In the example of Table 5.1, the decision applying the Maximax strategy is \[a_1\succ a_2 \succ a_3.\]
Savage Minimax criterion
The Savage Minimax criterion minimizes the worst-case regret by selecting the option that performs as closely as possible to the optimal decision. Unlike the traditional minimax, this approach applies the minimax principle to the regret (that is, the difference or ratio of payoffs), making it less pessimistic. For more details, see Finne (1998).
Using the example data of Table 5.1, the regret table is constructed by subtracting the maximum payoff in each state from the payoffs in that state, see Table 5.2.
Alternatives | Regret for \(N_1\) | Regret for \(N_2\) | Regret for \(N_3\) | Maximum Regret |
---|---|---|---|---|
\(a_1\) | \(30-30 = 0\) | \(70-40 = 30\) | \(80-50 = 30\) | 30 |
\(a_2\) | \(30-25 = 5\) | \(70-70 = 0\) | \(80-30 = 50\) | 50 |
\(a_3\) | \(30-10 = 20\) | \(70-20 = 50\) | \(80-80 = 0\) | 50 |
Based on the Savage Minimax criterion, the alternative with the smallest maximum regret should be chosen and the decision is \[a_1\succ a_2 \sim a_3.\]
Hurwicz criterion
The Hurwicz criterion allows the decision-maker to calculate a weighted average between the best and worst possible payoff for each alternative. The alternative with the highest weighted average is then chosen.

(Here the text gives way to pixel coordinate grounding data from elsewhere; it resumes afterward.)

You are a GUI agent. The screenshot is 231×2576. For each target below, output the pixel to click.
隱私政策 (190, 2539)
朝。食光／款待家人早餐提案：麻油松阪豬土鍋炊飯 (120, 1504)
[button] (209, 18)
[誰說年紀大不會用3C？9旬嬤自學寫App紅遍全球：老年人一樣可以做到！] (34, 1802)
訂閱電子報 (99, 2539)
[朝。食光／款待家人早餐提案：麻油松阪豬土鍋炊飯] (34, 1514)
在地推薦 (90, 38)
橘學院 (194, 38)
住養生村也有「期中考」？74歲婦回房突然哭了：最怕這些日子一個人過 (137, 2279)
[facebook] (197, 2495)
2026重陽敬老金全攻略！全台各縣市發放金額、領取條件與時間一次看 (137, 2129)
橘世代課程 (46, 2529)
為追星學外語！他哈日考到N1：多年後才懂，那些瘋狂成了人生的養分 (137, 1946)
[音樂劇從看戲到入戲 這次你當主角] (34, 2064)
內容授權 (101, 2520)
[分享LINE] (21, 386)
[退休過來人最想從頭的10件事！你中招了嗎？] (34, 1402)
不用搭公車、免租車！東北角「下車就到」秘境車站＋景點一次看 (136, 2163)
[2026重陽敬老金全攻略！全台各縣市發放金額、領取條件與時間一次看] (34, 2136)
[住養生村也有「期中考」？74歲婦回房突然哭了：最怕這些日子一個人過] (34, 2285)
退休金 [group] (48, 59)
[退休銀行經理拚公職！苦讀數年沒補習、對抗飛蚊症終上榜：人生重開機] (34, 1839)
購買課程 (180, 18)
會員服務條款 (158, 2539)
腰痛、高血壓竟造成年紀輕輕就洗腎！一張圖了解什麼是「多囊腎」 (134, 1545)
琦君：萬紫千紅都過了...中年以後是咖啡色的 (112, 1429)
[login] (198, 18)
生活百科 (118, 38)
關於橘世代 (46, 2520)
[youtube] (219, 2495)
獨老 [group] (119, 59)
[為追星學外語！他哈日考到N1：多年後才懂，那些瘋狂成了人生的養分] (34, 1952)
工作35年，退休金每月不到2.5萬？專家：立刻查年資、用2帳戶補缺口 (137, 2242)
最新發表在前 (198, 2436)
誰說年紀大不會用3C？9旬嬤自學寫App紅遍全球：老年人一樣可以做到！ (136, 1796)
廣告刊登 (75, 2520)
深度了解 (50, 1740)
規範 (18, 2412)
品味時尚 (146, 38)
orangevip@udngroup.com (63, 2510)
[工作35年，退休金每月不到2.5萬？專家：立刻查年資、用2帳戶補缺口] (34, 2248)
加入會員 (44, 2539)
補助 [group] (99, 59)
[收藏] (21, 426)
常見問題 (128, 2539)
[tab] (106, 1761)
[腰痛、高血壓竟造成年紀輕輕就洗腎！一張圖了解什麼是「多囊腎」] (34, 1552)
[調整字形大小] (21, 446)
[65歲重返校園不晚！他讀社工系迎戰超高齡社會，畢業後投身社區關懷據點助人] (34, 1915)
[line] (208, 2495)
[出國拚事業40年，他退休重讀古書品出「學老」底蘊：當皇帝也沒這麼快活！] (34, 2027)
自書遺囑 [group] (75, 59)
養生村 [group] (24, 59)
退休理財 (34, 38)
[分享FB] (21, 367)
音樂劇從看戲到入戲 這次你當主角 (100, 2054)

For each decision alternative, the weight \(\alpha\) is used to compute Hurwicz the value: \[
H_i=\alpha \cdot \overline{O}_i + (1-\alpha)\cdot \underline{O}_i
\] where \[\overline{O}_i=\max_{j=1,\dots,p}{O_{ij}}\quad \forall i\] and
\[\underline{O}_i=\min_{j=1,\dots,p}{O_{ij}}\qquad \forall i,\] that is, the respective maximum and minimum output for each alternative, \(i\).
This formula allows for flexibility in decision-making by adjusting the value of \(\alpha\), which reflects the decision-maker’s optimism (with \(\alpha=1\) representing complete optimism and \(\alpha=0\) representing complete pessimism).

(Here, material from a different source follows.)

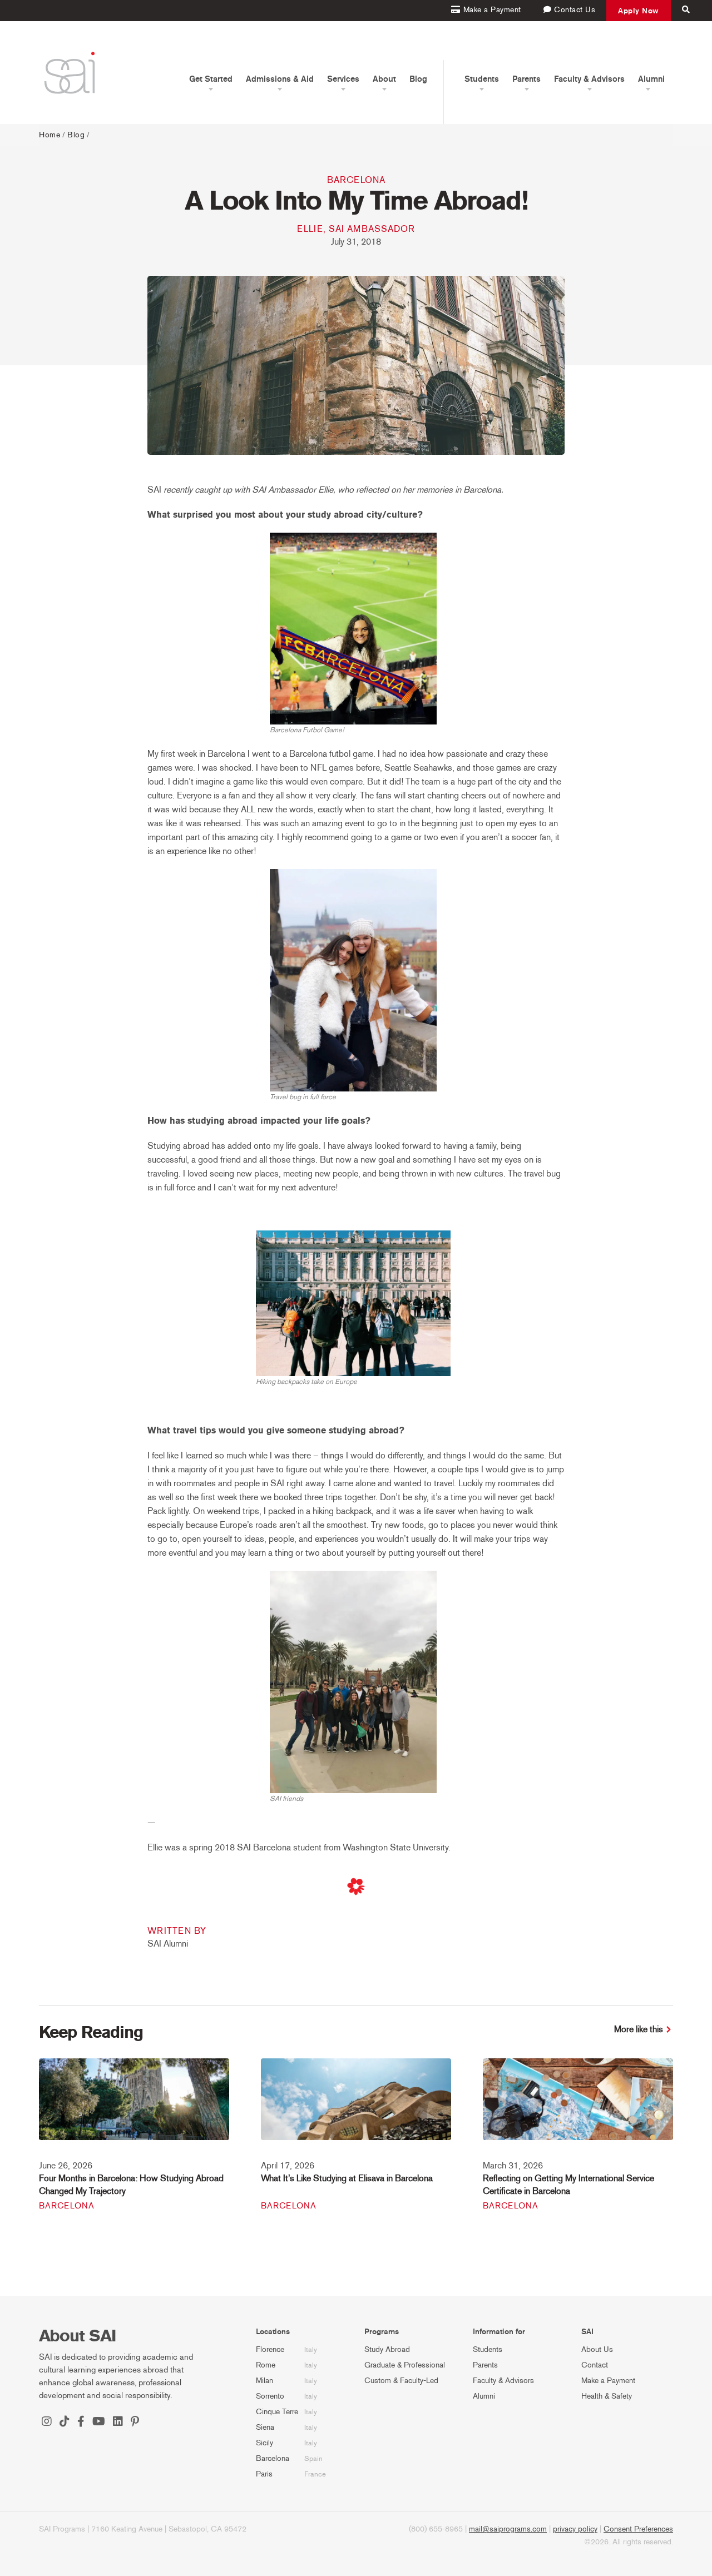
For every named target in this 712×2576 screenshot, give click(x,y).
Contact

The Hurwicz criterion calculates a weighted average between the best and worst payoffs for each alternative. Using the data of Table 5.1 once again, we need to assume an optimism index. Let’s say we are slightly optimistic and willing to take some risks by setting \(\alpha = 0.6\).

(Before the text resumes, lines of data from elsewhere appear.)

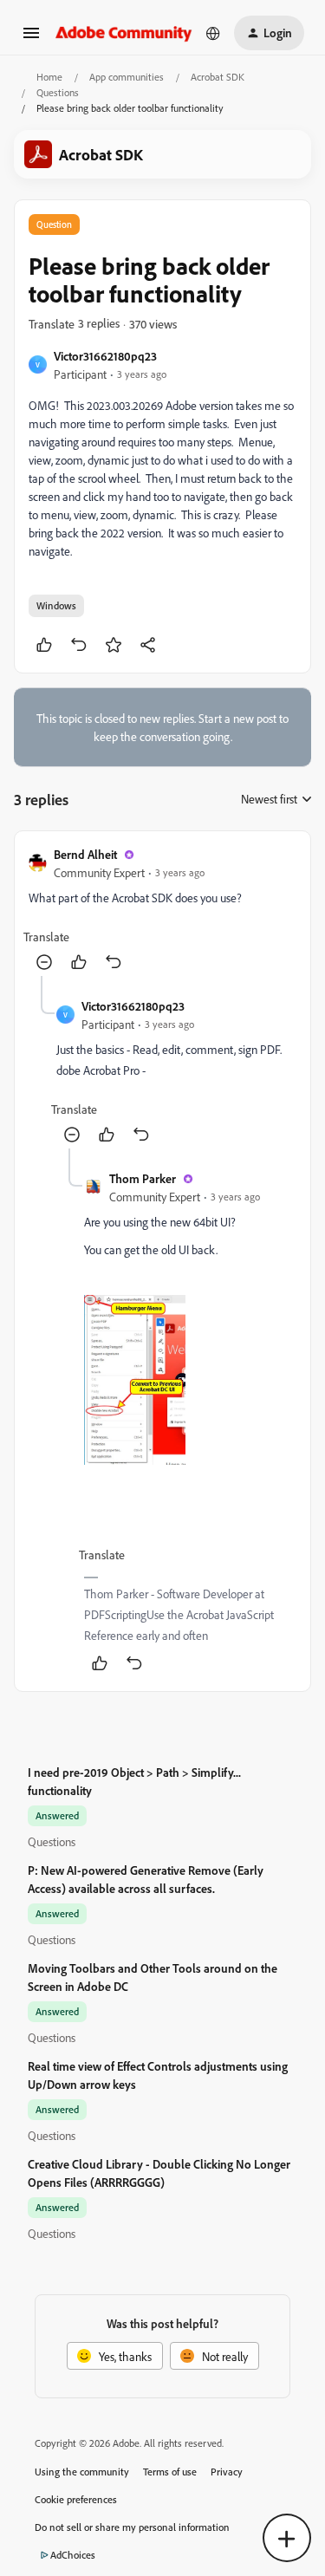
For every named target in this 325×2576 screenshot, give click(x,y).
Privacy (227, 2471)
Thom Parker (142, 1178)
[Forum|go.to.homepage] (123, 32)
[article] (162, 910)
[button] (31, 38)
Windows (56, 605)
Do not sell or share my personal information (132, 2527)
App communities (126, 76)
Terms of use (170, 2471)
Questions (57, 92)
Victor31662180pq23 (105, 355)
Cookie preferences (76, 2499)
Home (49, 76)
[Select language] (213, 33)
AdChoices (72, 2554)
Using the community (82, 2471)
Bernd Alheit (85, 854)
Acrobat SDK (217, 76)
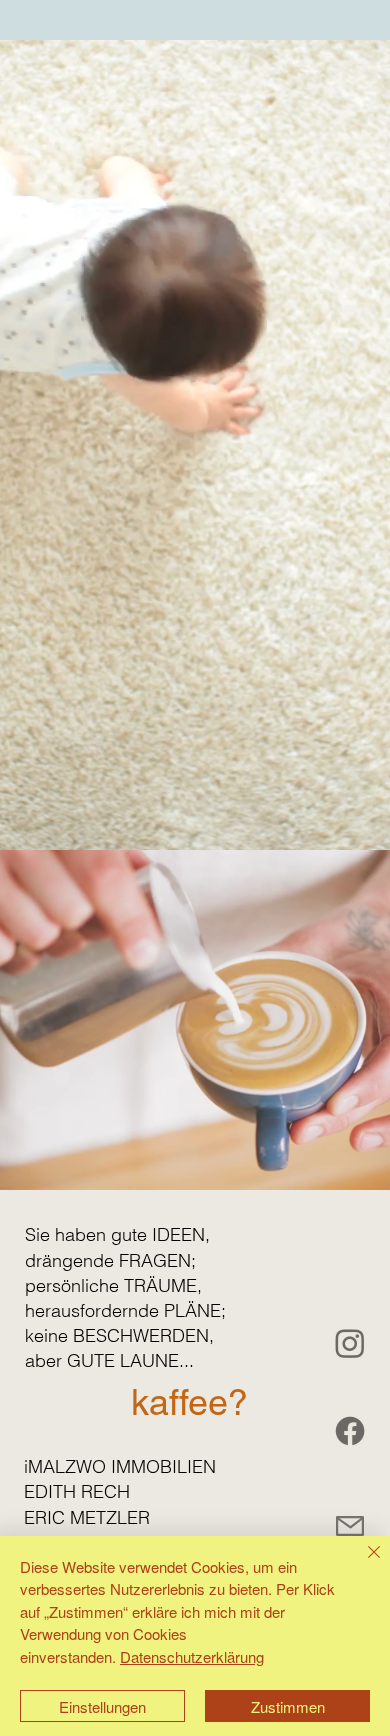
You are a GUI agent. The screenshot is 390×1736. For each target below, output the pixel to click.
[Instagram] (350, 1343)
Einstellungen (102, 1706)
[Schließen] (362, 1564)
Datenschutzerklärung (192, 1656)
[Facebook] (350, 1431)
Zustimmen (288, 1706)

In \(a_1\), the maximum payoff is 50 and the minimum payoff is 30. \[ H_1 = 0.6 \cdot 50 + (1 - 0.6) \cdot 30 = 30 + 12 = 42 \]
In \(a_2\), the maximum payoff is 70 and the minimum payoff is 25. \[ H_2 = 0.6 \cdot 70 + (1 - 0.6) \cdot 25 = 42 + 10 = 52 \]
In \(a_3\), the maximum payoff is 80 and the minimum payoff is 10. \[ H_3 = 0.6 \cdot 80 + (1 - 0.6) \cdot 10 = 48 + 4 = 52 \]
Thus, the decision is \[a_2\sim a_3 \succ a_1.\]
The example that is shown in Figure 7 of Finne (1998, p. 401) contains some errors. Here is the correct table including the Hurwicz-values (we assume a \(\alpha=.5\)):
\(O_{ij}\) | \(min(\theta_1)\) | \(max(\theta_2)\) | \(H_i\) |
---|---|---|---|
\(a_1\) | 36 | 110 | 73 |
\(a_2\) | 40 | 100 | 70 |
\(a_3\) | 58 | 74 | 66 |
\(a_4\) | 61 | 66 | 63.5 |
Thus, the order of preference is \(a_4\succ a_3 \succ a_1 \succ a_2\).